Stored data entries
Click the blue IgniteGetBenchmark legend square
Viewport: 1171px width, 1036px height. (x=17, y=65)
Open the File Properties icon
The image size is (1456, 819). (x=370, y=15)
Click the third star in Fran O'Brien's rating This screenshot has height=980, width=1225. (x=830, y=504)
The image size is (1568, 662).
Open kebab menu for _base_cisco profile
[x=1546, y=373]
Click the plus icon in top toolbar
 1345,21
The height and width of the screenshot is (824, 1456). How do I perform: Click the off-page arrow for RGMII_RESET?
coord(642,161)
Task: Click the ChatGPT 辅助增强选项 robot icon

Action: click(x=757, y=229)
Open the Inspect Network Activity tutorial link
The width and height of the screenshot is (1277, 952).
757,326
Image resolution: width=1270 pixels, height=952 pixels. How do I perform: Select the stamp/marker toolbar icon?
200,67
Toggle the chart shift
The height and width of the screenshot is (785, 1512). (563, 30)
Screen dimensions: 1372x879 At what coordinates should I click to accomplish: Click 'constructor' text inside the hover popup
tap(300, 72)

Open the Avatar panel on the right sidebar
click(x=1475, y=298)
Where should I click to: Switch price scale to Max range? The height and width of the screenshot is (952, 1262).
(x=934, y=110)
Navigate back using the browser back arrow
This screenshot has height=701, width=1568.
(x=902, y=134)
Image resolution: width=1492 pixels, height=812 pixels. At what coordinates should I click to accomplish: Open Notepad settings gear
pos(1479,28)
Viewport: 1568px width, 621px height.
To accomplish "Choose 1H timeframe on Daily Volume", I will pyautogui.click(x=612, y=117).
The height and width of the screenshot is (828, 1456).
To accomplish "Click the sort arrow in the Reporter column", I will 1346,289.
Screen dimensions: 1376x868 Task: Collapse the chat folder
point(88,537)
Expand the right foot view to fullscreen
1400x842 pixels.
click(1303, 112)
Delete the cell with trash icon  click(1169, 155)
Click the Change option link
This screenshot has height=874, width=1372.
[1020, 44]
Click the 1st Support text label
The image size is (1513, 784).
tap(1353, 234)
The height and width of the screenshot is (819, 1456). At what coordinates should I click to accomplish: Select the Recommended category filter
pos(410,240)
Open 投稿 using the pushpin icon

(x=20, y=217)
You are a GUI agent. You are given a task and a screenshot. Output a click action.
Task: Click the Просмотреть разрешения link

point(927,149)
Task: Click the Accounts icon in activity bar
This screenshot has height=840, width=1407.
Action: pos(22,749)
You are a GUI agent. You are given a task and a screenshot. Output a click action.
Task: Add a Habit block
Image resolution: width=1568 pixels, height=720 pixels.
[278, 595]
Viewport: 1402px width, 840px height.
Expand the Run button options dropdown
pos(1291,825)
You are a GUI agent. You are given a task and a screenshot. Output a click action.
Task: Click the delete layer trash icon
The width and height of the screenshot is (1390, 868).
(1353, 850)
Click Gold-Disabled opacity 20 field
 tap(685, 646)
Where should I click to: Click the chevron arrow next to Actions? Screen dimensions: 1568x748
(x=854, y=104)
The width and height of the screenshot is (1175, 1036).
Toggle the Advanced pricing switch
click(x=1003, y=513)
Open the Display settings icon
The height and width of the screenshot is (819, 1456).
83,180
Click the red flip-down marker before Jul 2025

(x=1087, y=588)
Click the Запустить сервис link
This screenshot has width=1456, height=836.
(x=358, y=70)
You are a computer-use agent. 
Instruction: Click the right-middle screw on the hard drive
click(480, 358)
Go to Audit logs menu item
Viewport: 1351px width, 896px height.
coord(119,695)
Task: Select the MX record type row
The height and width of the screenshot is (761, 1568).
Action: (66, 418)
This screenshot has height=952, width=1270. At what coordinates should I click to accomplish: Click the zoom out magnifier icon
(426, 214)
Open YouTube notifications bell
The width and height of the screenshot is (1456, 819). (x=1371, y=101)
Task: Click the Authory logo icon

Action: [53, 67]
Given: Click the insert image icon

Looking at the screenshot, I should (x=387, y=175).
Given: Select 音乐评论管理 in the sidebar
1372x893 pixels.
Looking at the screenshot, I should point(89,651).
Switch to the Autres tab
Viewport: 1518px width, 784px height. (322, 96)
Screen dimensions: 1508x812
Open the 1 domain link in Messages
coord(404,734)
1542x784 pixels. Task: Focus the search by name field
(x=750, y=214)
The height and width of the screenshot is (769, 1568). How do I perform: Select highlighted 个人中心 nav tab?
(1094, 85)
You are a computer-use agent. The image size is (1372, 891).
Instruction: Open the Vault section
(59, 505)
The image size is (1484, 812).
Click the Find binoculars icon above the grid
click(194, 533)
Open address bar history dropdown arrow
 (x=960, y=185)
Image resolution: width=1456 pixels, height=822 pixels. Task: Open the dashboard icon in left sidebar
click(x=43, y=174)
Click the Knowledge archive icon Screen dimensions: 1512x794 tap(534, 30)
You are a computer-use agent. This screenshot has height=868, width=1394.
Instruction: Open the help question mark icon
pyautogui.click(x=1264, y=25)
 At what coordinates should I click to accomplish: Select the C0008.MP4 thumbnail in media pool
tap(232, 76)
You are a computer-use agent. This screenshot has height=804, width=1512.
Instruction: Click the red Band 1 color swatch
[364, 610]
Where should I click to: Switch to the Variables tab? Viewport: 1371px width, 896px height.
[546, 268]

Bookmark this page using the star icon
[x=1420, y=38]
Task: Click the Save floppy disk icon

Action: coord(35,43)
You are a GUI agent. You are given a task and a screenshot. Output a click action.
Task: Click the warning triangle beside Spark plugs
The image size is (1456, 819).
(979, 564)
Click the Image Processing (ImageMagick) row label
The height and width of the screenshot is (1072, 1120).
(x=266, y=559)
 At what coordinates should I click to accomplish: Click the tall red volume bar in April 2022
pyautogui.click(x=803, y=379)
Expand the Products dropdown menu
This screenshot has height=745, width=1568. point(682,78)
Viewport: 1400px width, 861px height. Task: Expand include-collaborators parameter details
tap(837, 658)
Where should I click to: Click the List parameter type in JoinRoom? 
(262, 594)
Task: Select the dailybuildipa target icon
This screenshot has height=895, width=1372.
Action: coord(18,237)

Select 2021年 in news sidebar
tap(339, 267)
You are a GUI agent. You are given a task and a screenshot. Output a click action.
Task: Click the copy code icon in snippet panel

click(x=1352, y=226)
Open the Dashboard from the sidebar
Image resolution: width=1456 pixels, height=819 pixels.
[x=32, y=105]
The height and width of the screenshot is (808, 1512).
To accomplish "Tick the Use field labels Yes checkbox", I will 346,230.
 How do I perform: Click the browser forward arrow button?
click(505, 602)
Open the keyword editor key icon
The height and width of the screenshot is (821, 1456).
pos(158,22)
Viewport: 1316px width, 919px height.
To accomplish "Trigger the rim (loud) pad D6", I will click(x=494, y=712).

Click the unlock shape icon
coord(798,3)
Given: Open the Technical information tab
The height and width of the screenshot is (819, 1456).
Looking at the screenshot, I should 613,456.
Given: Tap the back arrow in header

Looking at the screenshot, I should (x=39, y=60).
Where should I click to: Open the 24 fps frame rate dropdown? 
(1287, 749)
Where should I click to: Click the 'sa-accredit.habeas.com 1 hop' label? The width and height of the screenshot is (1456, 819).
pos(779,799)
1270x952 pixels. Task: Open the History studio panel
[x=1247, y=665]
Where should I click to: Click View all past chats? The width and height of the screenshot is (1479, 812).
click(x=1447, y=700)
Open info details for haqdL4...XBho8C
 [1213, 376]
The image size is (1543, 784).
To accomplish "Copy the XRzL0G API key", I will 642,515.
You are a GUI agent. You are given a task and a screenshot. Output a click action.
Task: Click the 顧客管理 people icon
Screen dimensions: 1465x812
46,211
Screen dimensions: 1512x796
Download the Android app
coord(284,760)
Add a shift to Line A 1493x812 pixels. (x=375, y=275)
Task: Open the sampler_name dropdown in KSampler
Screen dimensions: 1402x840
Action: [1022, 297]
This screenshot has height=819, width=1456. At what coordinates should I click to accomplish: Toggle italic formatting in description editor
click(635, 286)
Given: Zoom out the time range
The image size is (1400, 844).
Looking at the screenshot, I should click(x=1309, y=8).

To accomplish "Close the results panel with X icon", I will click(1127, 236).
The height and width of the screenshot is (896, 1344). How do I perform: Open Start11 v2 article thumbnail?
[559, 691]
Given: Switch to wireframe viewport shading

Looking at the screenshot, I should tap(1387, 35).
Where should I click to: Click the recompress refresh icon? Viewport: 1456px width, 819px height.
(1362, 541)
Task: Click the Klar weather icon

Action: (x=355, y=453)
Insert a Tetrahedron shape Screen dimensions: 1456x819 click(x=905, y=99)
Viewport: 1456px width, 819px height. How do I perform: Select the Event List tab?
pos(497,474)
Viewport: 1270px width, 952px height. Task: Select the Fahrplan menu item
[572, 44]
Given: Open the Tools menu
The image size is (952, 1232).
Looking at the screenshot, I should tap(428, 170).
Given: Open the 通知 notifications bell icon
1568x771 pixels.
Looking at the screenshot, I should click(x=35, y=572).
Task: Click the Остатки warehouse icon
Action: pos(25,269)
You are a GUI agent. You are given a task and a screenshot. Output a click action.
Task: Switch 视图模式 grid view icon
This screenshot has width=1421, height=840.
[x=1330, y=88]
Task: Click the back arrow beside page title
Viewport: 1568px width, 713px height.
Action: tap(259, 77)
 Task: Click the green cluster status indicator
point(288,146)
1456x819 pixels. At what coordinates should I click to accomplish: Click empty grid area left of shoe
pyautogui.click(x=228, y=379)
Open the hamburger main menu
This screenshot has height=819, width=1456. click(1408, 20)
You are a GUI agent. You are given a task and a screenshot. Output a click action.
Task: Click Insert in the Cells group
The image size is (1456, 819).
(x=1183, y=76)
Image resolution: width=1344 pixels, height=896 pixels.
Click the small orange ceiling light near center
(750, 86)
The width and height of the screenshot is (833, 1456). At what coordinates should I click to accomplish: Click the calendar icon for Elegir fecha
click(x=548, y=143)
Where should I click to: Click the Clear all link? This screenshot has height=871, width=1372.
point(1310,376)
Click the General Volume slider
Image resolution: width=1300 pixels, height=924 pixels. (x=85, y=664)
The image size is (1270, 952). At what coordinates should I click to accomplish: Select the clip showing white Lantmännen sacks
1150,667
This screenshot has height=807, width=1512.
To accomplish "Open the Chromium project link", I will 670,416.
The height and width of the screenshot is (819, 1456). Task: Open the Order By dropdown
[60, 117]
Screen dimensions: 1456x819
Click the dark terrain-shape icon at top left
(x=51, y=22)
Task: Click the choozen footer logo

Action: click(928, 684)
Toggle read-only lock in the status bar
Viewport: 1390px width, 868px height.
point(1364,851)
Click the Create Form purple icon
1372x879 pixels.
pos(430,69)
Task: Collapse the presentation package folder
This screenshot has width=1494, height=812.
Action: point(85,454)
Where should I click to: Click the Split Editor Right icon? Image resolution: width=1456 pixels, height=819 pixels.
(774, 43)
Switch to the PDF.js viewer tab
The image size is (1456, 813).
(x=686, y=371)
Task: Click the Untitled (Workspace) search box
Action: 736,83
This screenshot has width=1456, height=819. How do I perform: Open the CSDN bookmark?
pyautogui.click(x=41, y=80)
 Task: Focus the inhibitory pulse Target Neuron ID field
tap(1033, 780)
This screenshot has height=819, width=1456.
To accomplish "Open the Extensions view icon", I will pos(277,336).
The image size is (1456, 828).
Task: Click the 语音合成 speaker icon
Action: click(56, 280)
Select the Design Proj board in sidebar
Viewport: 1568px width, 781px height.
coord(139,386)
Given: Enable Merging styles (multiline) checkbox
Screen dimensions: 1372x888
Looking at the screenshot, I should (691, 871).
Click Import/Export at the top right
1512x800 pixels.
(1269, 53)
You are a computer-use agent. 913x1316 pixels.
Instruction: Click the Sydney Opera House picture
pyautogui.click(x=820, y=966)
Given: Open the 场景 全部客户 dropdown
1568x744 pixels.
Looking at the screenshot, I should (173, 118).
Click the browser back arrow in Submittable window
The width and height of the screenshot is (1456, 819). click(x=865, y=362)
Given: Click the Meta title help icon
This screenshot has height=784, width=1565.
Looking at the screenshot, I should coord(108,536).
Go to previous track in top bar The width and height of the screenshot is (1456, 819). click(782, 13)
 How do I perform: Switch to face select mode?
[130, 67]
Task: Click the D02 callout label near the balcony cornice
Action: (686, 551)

▶ _Work task_:
Copy every line from the records above that contains the string "with".

▶ _Exercise solution_:
Delete the cell with trash icon  click(1169, 155)
To accomplish "Close the results panel with X icon", I will click(1127, 236).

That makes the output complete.